— Begin Entries supplied —
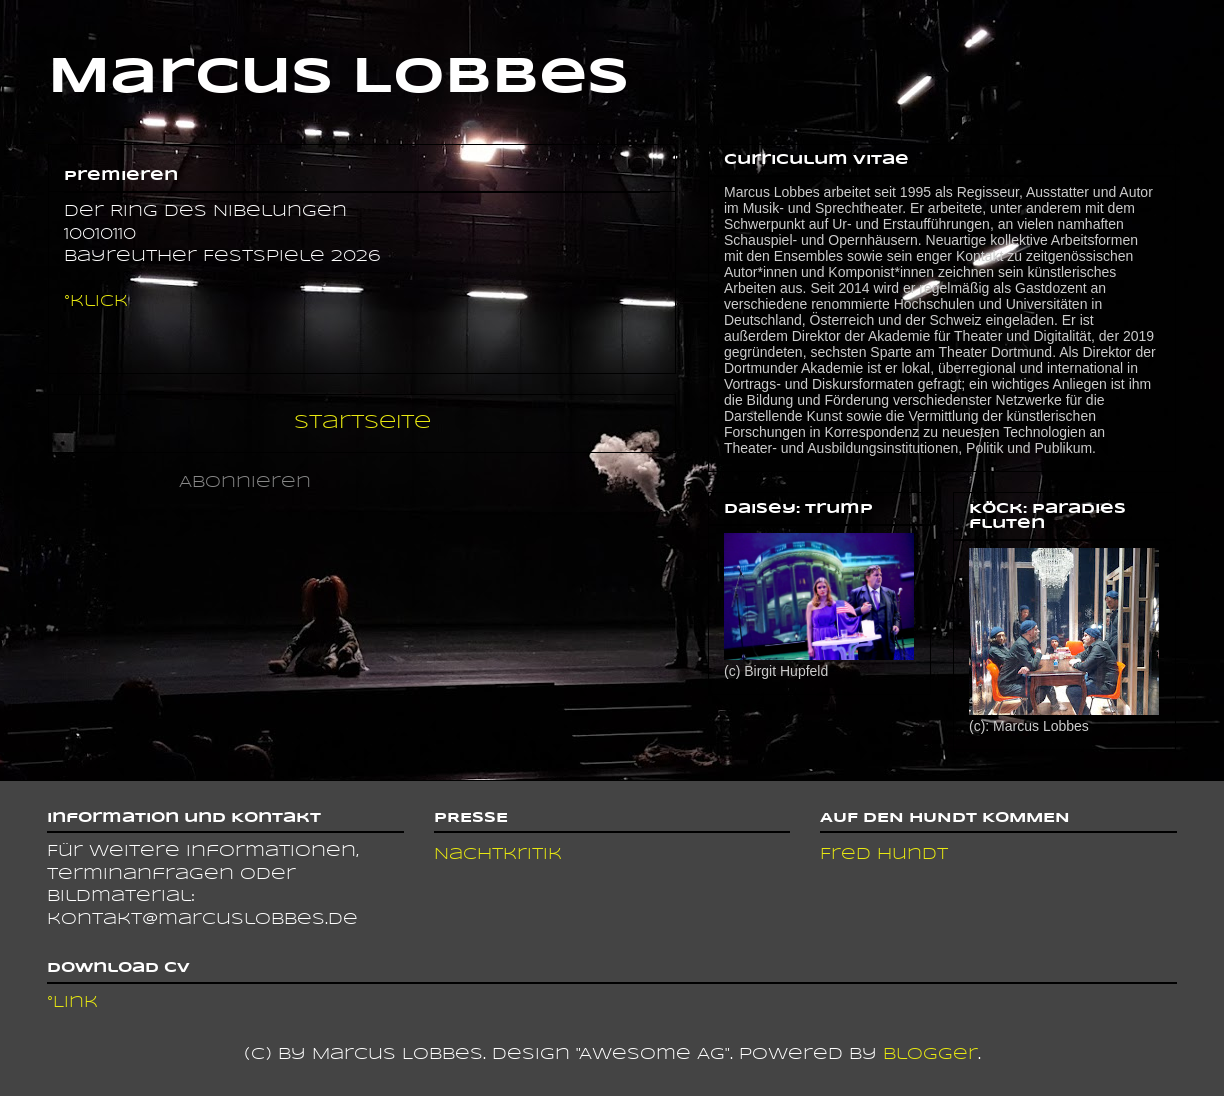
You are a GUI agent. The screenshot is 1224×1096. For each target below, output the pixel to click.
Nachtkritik (498, 854)
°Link (72, 1002)
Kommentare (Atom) (431, 482)
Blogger (930, 1054)
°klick (96, 301)
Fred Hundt (884, 854)
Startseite (362, 422)
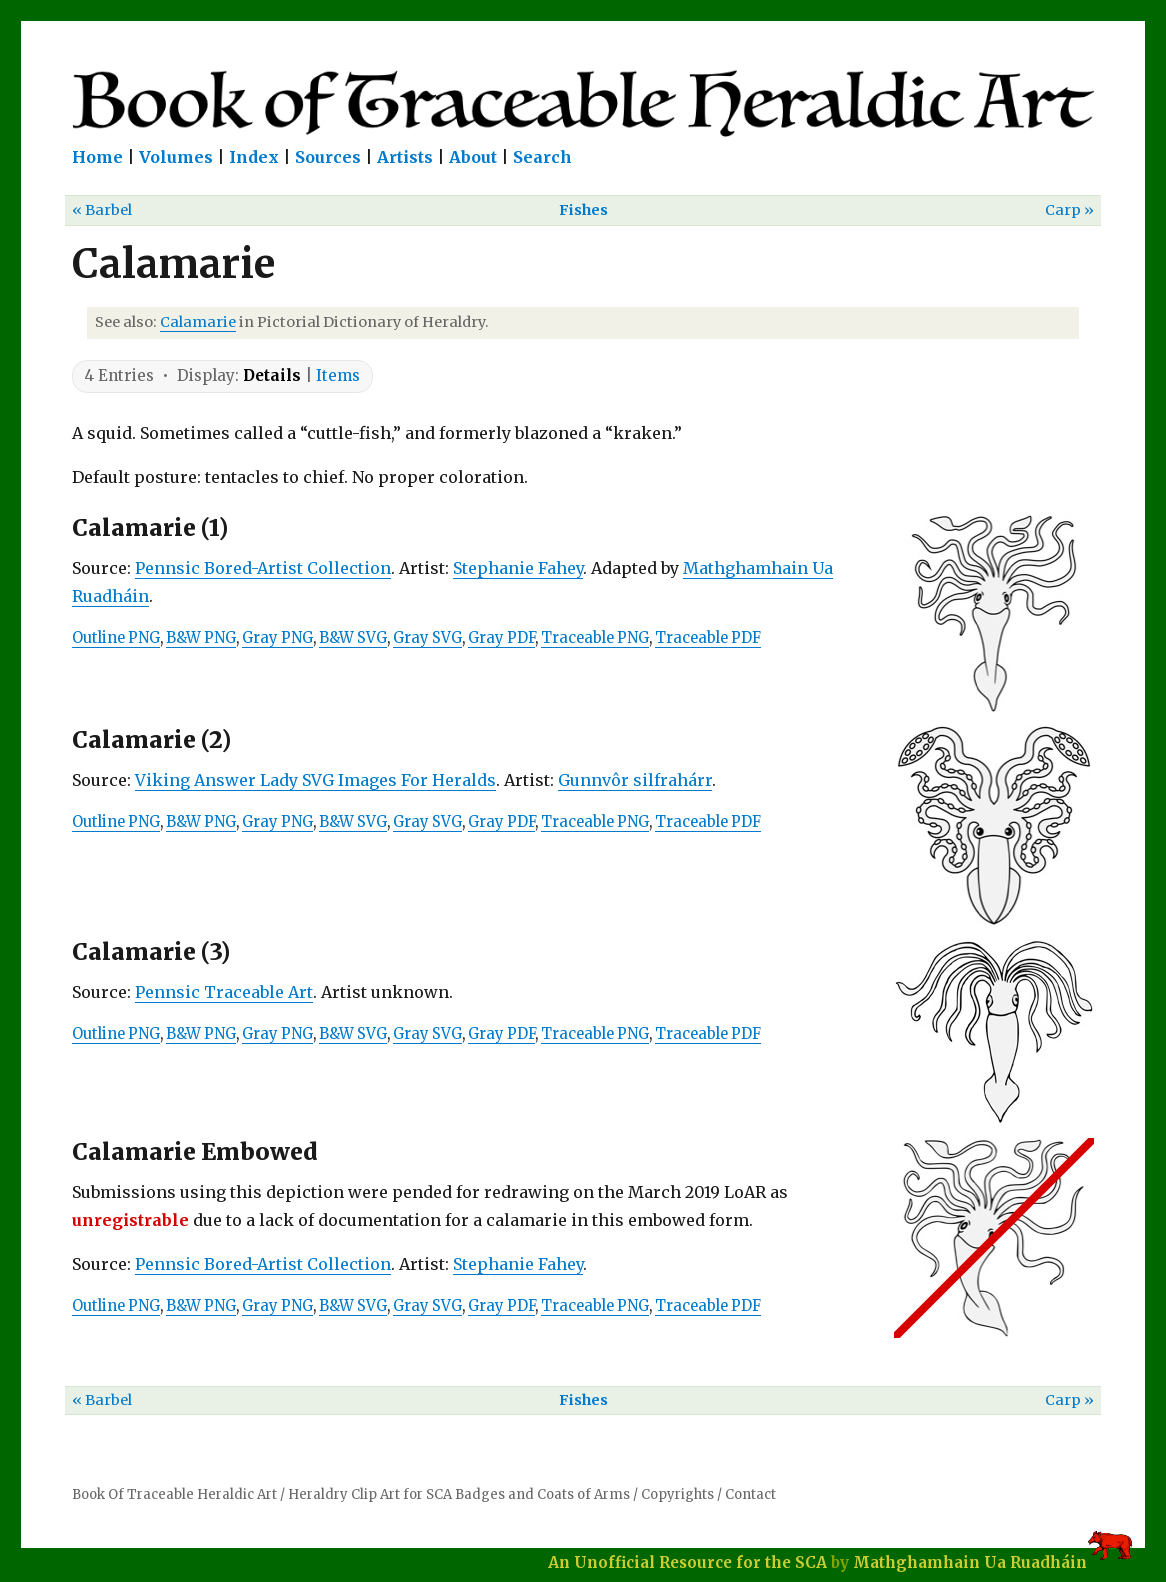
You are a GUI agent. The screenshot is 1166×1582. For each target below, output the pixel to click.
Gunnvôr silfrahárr (635, 780)
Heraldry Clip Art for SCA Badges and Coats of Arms (459, 1494)
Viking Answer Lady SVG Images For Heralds (315, 780)
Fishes (583, 210)
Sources (328, 157)
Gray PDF (501, 638)
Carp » (1069, 210)
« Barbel (102, 210)
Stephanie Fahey (518, 568)
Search (542, 157)
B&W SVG (353, 638)
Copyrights (677, 1494)
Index (254, 157)
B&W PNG (201, 638)
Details (272, 375)
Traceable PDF (708, 638)
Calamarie (198, 322)
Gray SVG (427, 638)
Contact (750, 1494)
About (473, 157)
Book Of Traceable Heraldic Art (174, 1494)
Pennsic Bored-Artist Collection (263, 568)
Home (97, 157)
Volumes (176, 157)
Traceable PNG (595, 638)
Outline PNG (116, 638)
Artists (405, 157)
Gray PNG (277, 638)
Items (338, 375)
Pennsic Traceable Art (224, 992)
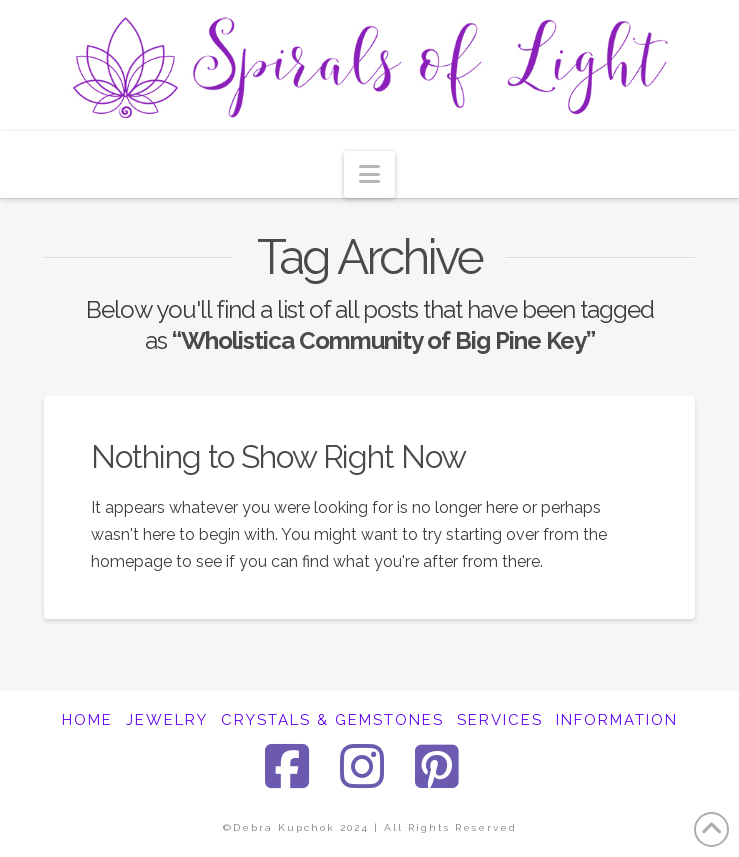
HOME (87, 720)
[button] (369, 174)
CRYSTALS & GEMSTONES (332, 720)
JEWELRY (167, 720)
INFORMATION (617, 720)
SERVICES (500, 720)
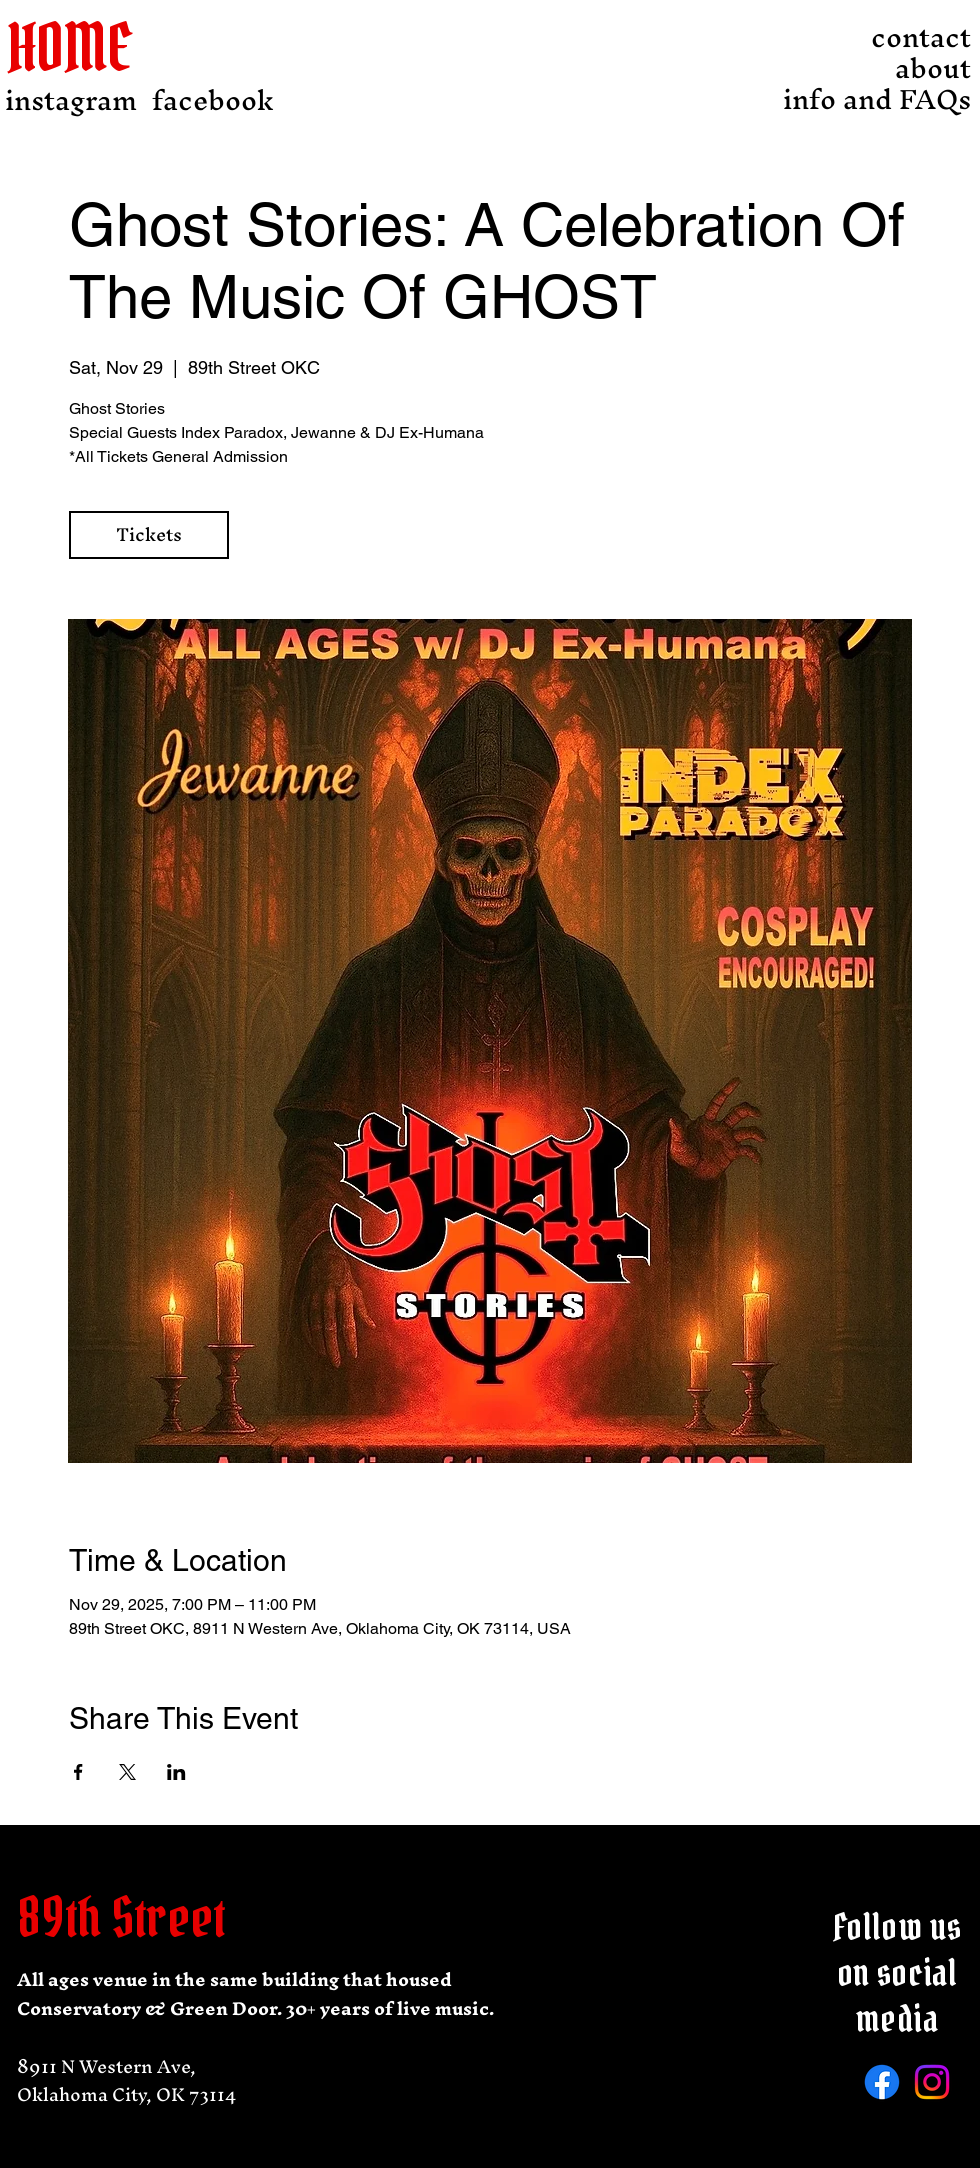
— End Entries supplied —
Which lines in the records above contain the word "agent"? Pick out each one and copy it in full, matching case exactly.

• **Exercise solution**
You are a GUI agent. The screenshot is 1224×1096. For each target below, output the pixel to click.
You are a GUI agent. The screenshot is 1166×1582. For each target below, output the pixel to click.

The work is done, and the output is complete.